→ Directive 1: Please check each statement against the FDTD paper and mark it yes or no, quoting the exact words from the paper that decide it. (a) The proposed FPGA simulator runs 130 times faster than the MATLAB program. (b) The technique was tested on a three-dimensional photonic crystal bend structure. (c) FDTD can give a wideband frequency response in a single simulation run.
→ Directive 2: Pick up the FDTD paper after its final sentence and write the next few sentences of its introduction.

Egyptian Journal of Pure and Applied Science



# An efficient FDTD algorithm based on FPGA

R. Masoud <sup>1</sup>, M. S. Kamel <sup>2</sup>, M. H. Abdelrazek <sup>1</sup>, M. Hameed <sup>3, 4</sup>, S. Obayya <sup>5, 6</sup>, Ashraf S. E. Yahia <sup>1</sup>

<sup>1</sup> Physics Department, Faculty of Science, Ain Shams University, Cairo, Egypt. <sup>2</sup> National center for research and radiation technology, Atomic Energy Authority, Cairo, Egypt. <sup>3</sup> Mathematics and Engineering Physics Department, Faculty of Engineering, Mansoura University, Mansoura, Egypt.

<sup>4</sup> Centre for Photonics and Smart Materials, Zewail City of Science and Technology, Giza 12588,

Egypt.

<sup>5</sup> Centre for Photonics and Smart Materials, Zewail City of Science and Technology, Giza 12588, Egypt.

<sup>6</sup> Electronics and communication Engineering, Faculty of Engineering, Mansoura University, Mansoura, Egypt.

# ARTICLE INFO

Received 25 September 2022 Accepted 18 December 2022

*Keywords* FPGA, VHDL, FDTD, Photonic crystal, Hardware accelerator.

Correspondence

Rehab Masoud

E-mail

rehabhemdan@sci.asu.edu.eg

# ABSTRACT

Designing and modelling of photonic devices using PC simulators take a long time to get the optimum device structures. where a huge number of iterative simulations are required. So, high-speed computers are needed. A design for an FPGA-based finite difference time domain (FDTD) simulator is proposed to accelerate the simulation process where the FDTD method is a remarkably effective computational electromagnetic technique for modelling electromagnetic space. The proposed technique is tested using the analysis of two-dimensional photonic crystal bend structure. The proposed FPGA simulator is 130x faster than the MATLAB program implemented in a PC with a 2.6 GHz processor and 40G RAM. Where, the relative error between FPGA proposed simulator and the MATLAB program was 7.52%. In this study memory architecture, parallelism, pipelining and fixed-point arithmetic have been studied and optimized. Implementing this structure will significantly improve computational speed, allowing it to be used in a wide range of other computational electromagnetics domains.

# 1. Introduction

Recently, photonics attract great attention in several applications such as solar cell<sup>[1]</sup>, optical communication<sup>[2]</sup>, sensors<sup>[3]</sup> and etc. As the photonic devices fabrication is expensive, computational numerical techniques are needed to design and optimize the optical device at an early stage with cost savings.

Time-domain (TD) modelling techniques could study computational electromagnetic propagation in linear and nonlinear waveguides. The popular finite difference time domain method (FDTD) is considered a simple simulation method to solve Maxwell's equations with wideband frequency response in a single simulation run <sup>[4]</sup>.

→ Given information:

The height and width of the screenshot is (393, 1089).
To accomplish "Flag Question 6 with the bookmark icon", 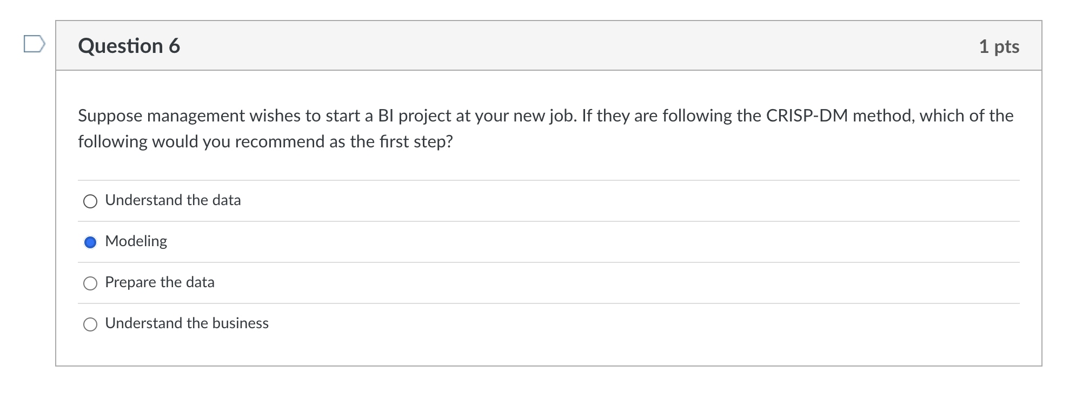I will 34,44.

→ Task response 1:
(a) Yes: "The proposed FPGA simulator is 130x faster than the MATLAB program implemented in a PC with a 2.6 GHz processor and 40G RAM."
(b) No: "The proposed technique is tested using the analysis of two-dimensional photonic crystal bend structure."
(c) Yes: "solve Maxwell's equations with wideband frequency response in a single simulation run"

→ Task response 2:
Although, the FDTD method is well-defined and precise, current computer system technology limits the simulation speed. However, simulation run time may take several hours, weeks, months, or longer according simulation time and memory constraints. Slow computation of the FDTD algorithm is due to the nested loops that iterate over the three dimensions space and time. To reduce the simulation time, high performance computer clusters (HPCs) frequently used to speed up the simulation process on the expense of the cost. Therefore, a new approach is needed to increase the speed of FDTD algorithm in a relatively inexpensive and practical way. Recently, several FDTD method accelerators have been proposed <sup>[5, 13]</sup>.

In this regard, different technologies have been used to implement these accelerators such as fieldprogrammable gate array (FPGA) and graphics processing unit (GPU). In this context, Ryan et al. <sup>[5]</sup> proposed a one-dimensional FDTD accelerator based on pipelined bit-serial circuits and applied on the FPGA. This accelerator was designed for one dimensional resonator. using forward model of the buried object detection. This work was 24x faster than C code that was executed on a 3.0GHz PC. Furthermore, a 3D FDTD architecture was implemented by James et al. <sup>[7]</sup>.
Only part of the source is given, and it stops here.